* PASSAGE SHOWN:
==========
The amount of non-performing loans (NPL) - loans that individuals or companies cannot repay to the banks - has reached its lowest level since the end of 2014, the European Commission said. According to a report published on Thursday, the ratio of NPLs was down one percentage point in the second quarter of 2017, compared to a year before, to 4.6 percent. They still represent €950 billion.
European Investment Bank president Werner Hoyer said Thursday that in 2017 UK-based demand for loans dropped, compared to the remaining EU-27 - even though UK projects remain eligible until Brexit. Hoyer also said he believed the UK will not be able to immediately offer similar funding opportunities to replace EIB funds. "We will leave a gap in financing in the UK."
Werner Hoyer, president of the European Investment Bank, said Thursday the bank was "well on track" to generate €315bn of additional investments from a guarantee of €21bn through the Juncker fund. At its launch
there was scepticism that the bank could achieve a multiplier of 15. "Some called the plan's ambition ... a delusion, mentioning black magic or financial wizardry," said Hoyer. "We are now vindicated. This has worked."
EU tax commissioner Pierre Moscovici has called "formally and solemnly" on EU member states to publish as soon as possible the letters of commitment they have received from entities on the EU lists of tax havens. He asked finance ministers to take the decision at their next meeting next Tuesday. "We need citizens, NGOs, parliaments and media to be able to see the process," he said on Thursday.
The European Commission proposed on Thursday changing VAT rules in the EU, to allow member states to decide reduced rates on some products without needing an unanimous agreement with other member states. It also proposed simplifying the rules for small and medium enterprises (SMEs) in order to reduce the costs of VAT for them. One of the commission's goals is to fight VAT fraud.
==========
Saved data entries:
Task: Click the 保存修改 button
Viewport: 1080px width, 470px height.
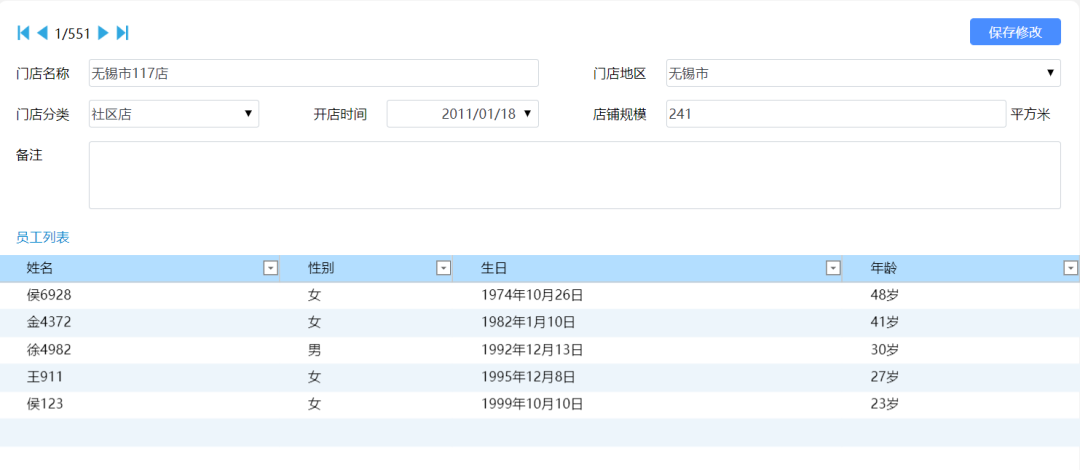Action: [x=1014, y=32]
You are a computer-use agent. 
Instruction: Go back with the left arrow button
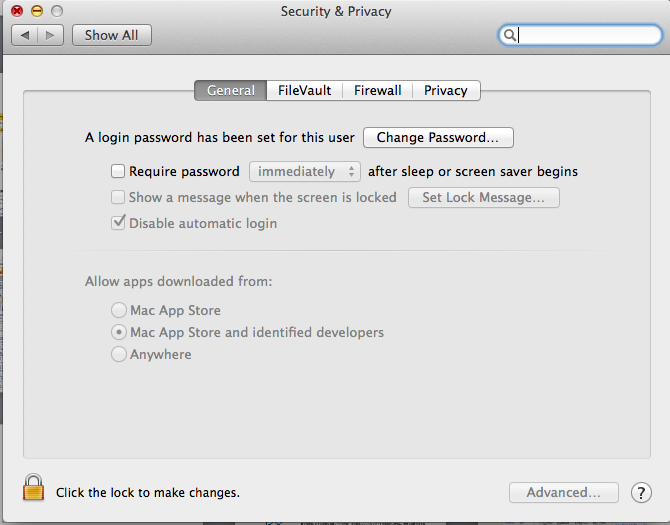point(25,35)
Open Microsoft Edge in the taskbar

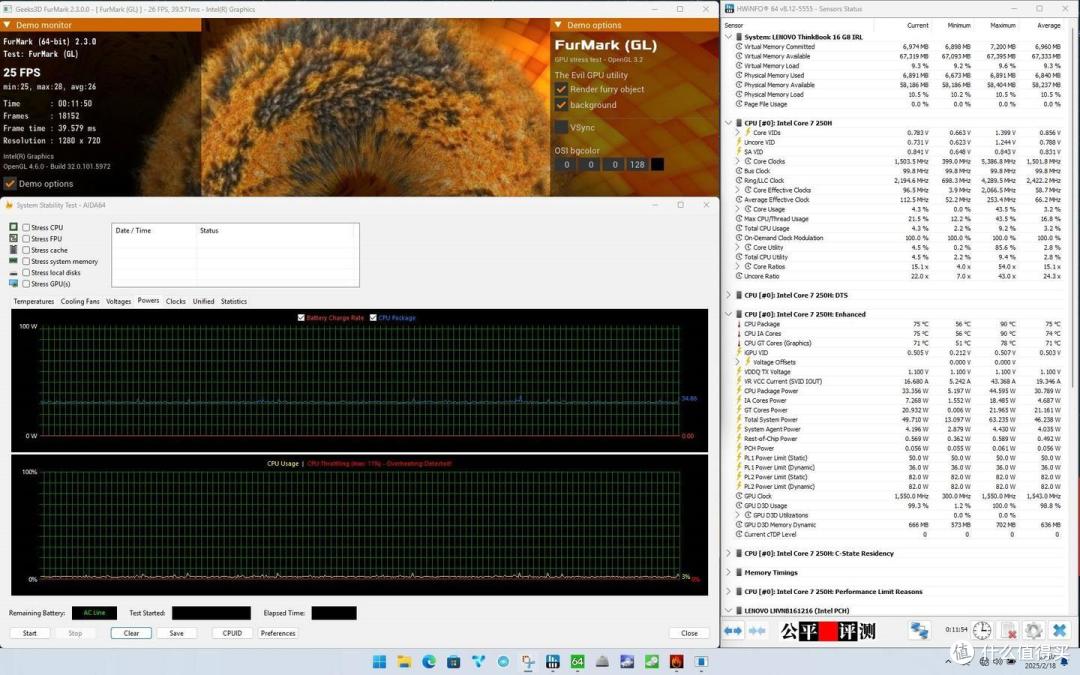tap(429, 662)
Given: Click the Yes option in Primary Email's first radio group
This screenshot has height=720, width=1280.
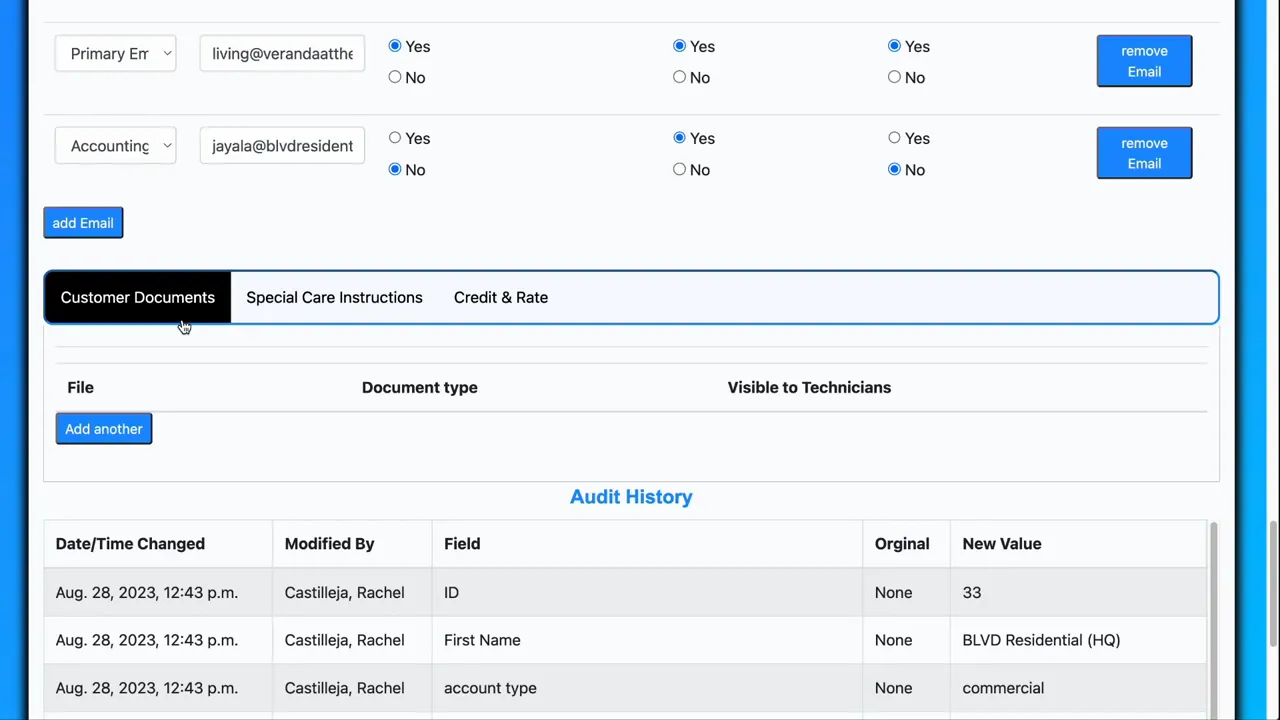Looking at the screenshot, I should [395, 46].
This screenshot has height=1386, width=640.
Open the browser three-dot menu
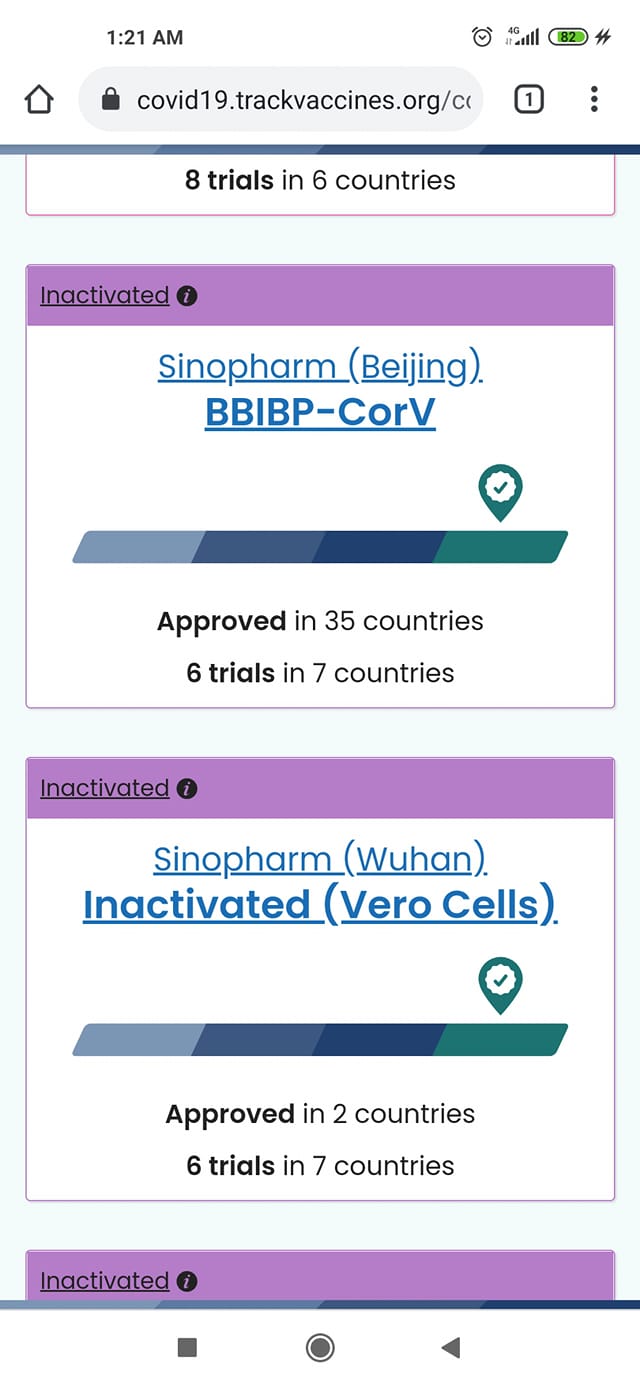coord(594,99)
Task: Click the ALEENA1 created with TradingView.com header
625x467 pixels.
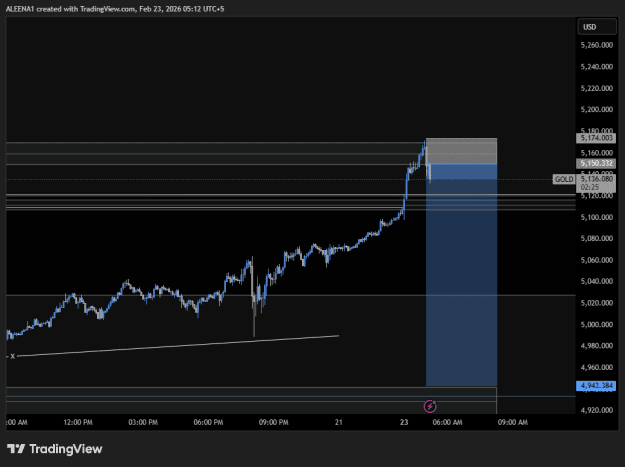Action: pos(115,9)
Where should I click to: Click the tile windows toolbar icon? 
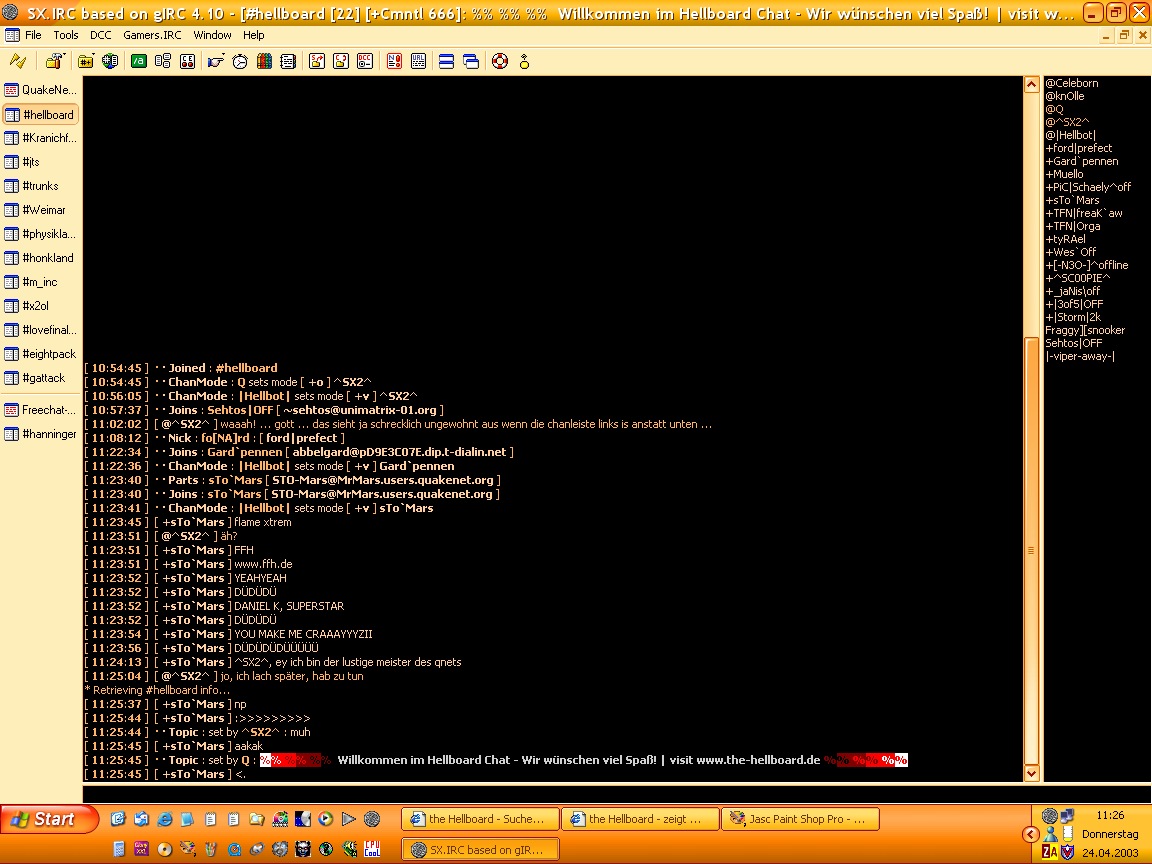tap(447, 61)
==========
* TASK INSTRUCTIONS:
a) Please rewrite the paragraph in the EU news briefs that begins "The European Commission proposed on Thursday" as a short list, keeping its main facts.
b) Carry the EU news briefs forward from their final sentence.

* ANSWERS:
a)
- On Thursday, the European Commission proposed changing EU VAT rules.
- Member states could set reduced rates on some products without unanimous agreement from other member states.
- VAT rules for small and medium enterprises (SMEs) would be simplified to cut their VAT costs.
- One of the commission's goals is to fight VAT fraud.

b)
Romania has made "very limited progress" in reforms to fight corruption, the Council of Europe has said. In a report published on Thursday
, the institution's anti-corruption body, the Greco, said that Romanian authorities have implemented only two of the 13 recommendations it made in 2016. The Greco calls among others for more transparency, and an improvement in MPs' declarations of assets and interests.
EU elections in 2019 are likely to be the next big target for Russian propaganda, MEPs have warned, with one asking 'how many seats will Russia get?'
Macedonian president Gjorge Ivanov on Wednesday vetoed a law that would make Albania a second official language. "This law introduces an expensive parallelism to all levels of administration and leads to their total blockade and dysfunctionality," he said. Ethnic Albanians make up around a quarter of the total population. The law had been passed by parliament. It will now be sent back for a second vote.
Sweden's prime minister Stefan Lofven on Wednesday threatened to deploy the army to fight a flare-up of gang violence in the country. "It would not be my first option to bring in the military, but I am prepared to do whatever is necessary to make sure that serious, organised crime is stamped out," he told news agency TT. 106 people were murdered in Sweden last year.
More Germans would prefer Sigmar Gabriel as vice-chancellor than SPD chief Martin Schulz, according to a YouGov/DPA survey published on Thursday. It found that 33 percent wanted Gabriel to remain deputy to chancellor Angela Merkel in a new coalition government, while only 22 percent wanted Schulz, the former president of the European Parliament, in the post.
The United Kingdom is set to pay an extra €50 million to beef up security around the French port city of Calais
. The move comes ahead of a meeting on Thursday between French president Emmanuel Macron and British prime minister Theresa May. The two are set to discuss, among other issues, reforming the 2003 Le Touquet agreement. The agreement allows British border guards to patrol inside French territory.